We talk about the more conventional post-service life of Navy SEALs and how the highly specialized skills they learn don't readily transfer to civilian jobs. Mark runs through several: "leadership, management, how to follow as well as how to lead, critical thinking, team playing, reasoning, logic. These are really great skills you learn, and I think they're applicable. But as for learning a trade ... the trade most of those guys learn is combat." It's a disconcerting truth. Most ex-SEALs are recruited by private security firms, law enforcement, and contractors that place them right back into high risk jobs once their tours of duty are over.

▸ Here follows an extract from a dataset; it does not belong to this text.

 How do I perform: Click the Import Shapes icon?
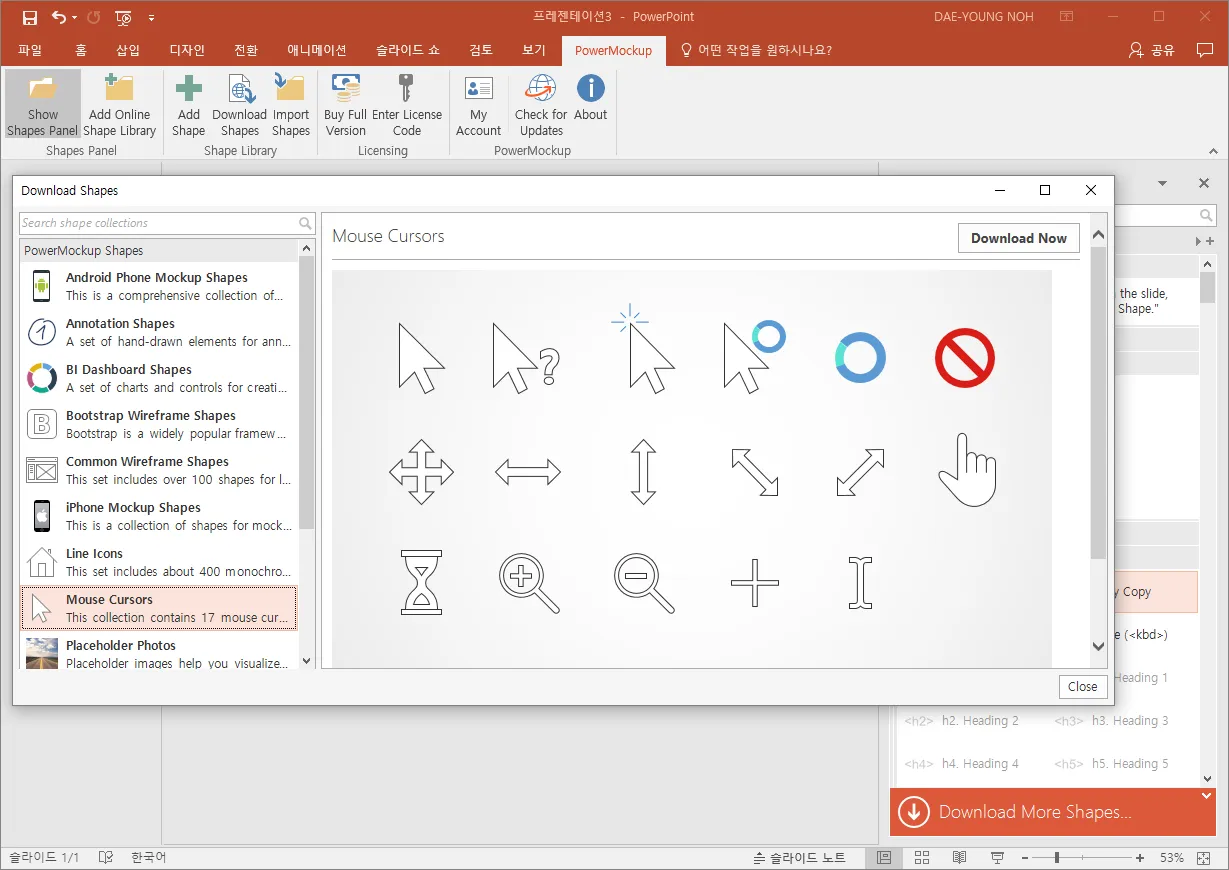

Mark tells me about the Navy SEAL Foundation's efforts to help former SEALs find civilian jobs, especially in the wake of the 2012 American Embassy attack in Benghazi that left a SEAL dead. He and Phil Cook shot a public service announcement last July supporting the foundation. The organization dedicated to supporting the Navy SEAL community and their families, issued a statement two months later rejecting proceeds from No Easy Day. They distanced themselves from its author Mark Owen, whom the Pentagon claims leaked classified information without first securing their review.
Mark regards his own skills as anything but useless when it comes to furthering his craft. In a manner that convinces me he's thought this through, he begins drawing parallels between the stages of a mission and a film shoot. "We may not get a script, but we get a warning order, which is basically a briefing on what the mission is, what your goals are, maybe your resources, and the timeframe. And we'll get together to figure out how we can do it. A lot of the guys are very creative and very ingenious in what they come up with. It's not a highly structured environment."

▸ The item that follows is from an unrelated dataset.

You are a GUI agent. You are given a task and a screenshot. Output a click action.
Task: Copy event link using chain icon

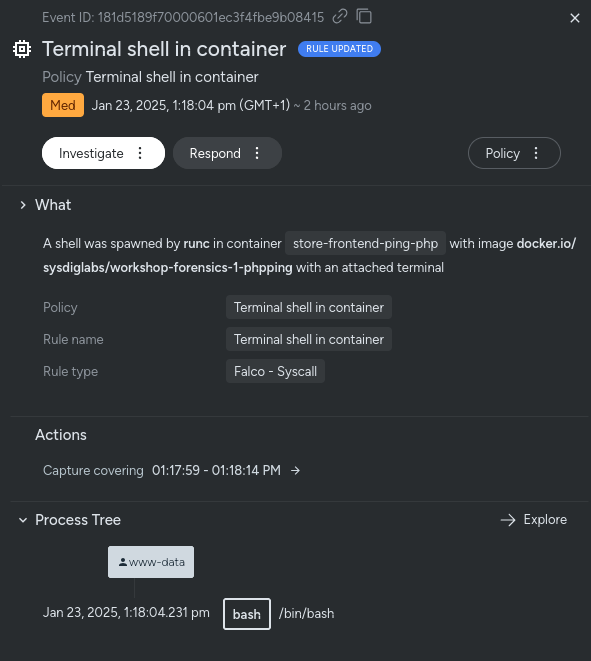pos(340,17)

I joke that it sounds like the development process for a movie's screenplay. He concurs, and then postulates how SEALs have to consider many of the same things as a production manager. "Your resources: the funding, equipment, manpower". Then there's rehearsal. Depending on the mission, Mark says it could require many walkthroughs in sets constructed solely for that purpose, or if you're getting ready to perform a 10-man jump, you do it on the ground first. Bin Laden's Brutalist Abbottabad complex, for example, was recreated for Seal Team 6 to practice their raid in, and again for filming Zero Dark Thirty. As for learning lines, we talk about the various languages Mark has practiced the phrases "get down!" and "don't move!" in.
These preparation procedures strike me as to why Mark is so interesting. He's a wholly pragmatic guy, a problem solver; a man who's seen some shit and whose head is still screwed on tight. By acting, by working in America's dream factory, perhaps he's trying to recreate the romanticism he once experienced in the service, an experience he describes in the same bygone way as the opening scene of Planet of the Apes. It's that same postmortem, life after combat, that Kathryn Bigelow's 2008 Best Picture winner Hurt Locker explored, and it's the question Jessica Chastain's character is left with in Zero Dark Thirty after finally killing Bin Laden.

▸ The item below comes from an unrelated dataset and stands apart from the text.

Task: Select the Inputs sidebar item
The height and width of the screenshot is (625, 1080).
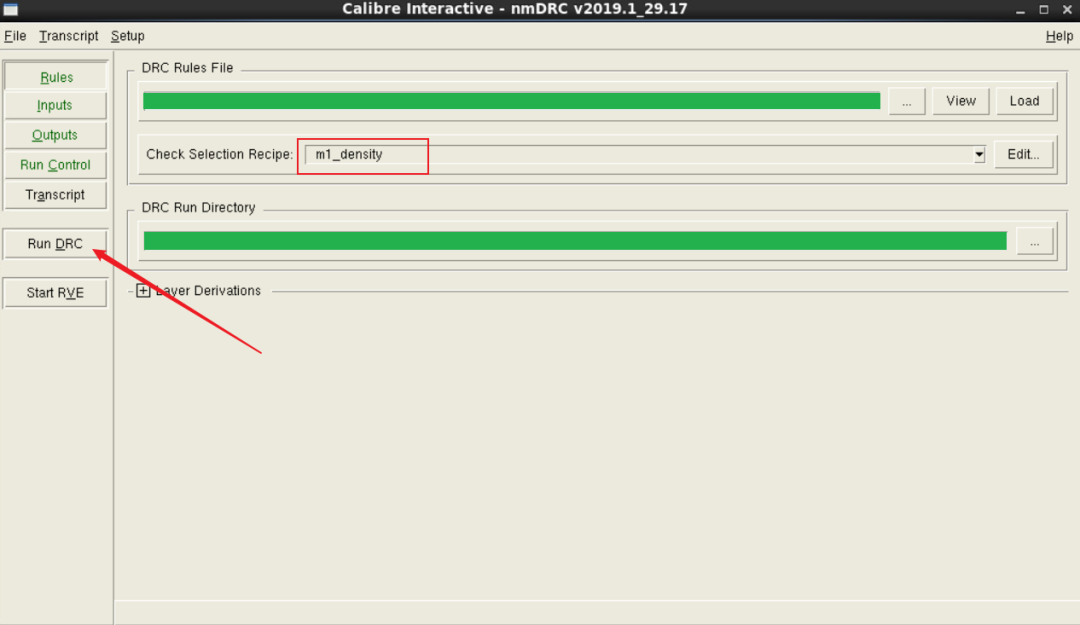Action: (55, 105)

I ask Mark if he's in it for the long haul. "I suppose. It's like gold mining. The ones really making it are catering to the miners, just like in the 1850's. The photographers taking headshots, the agents, they're making a living while the actors are still out there panning for gold. But it only takes that one -- sometimes a really good audition is enough of a fix. Because it is a drug, but it's enough of a fix to make me think, I want to keep doing this."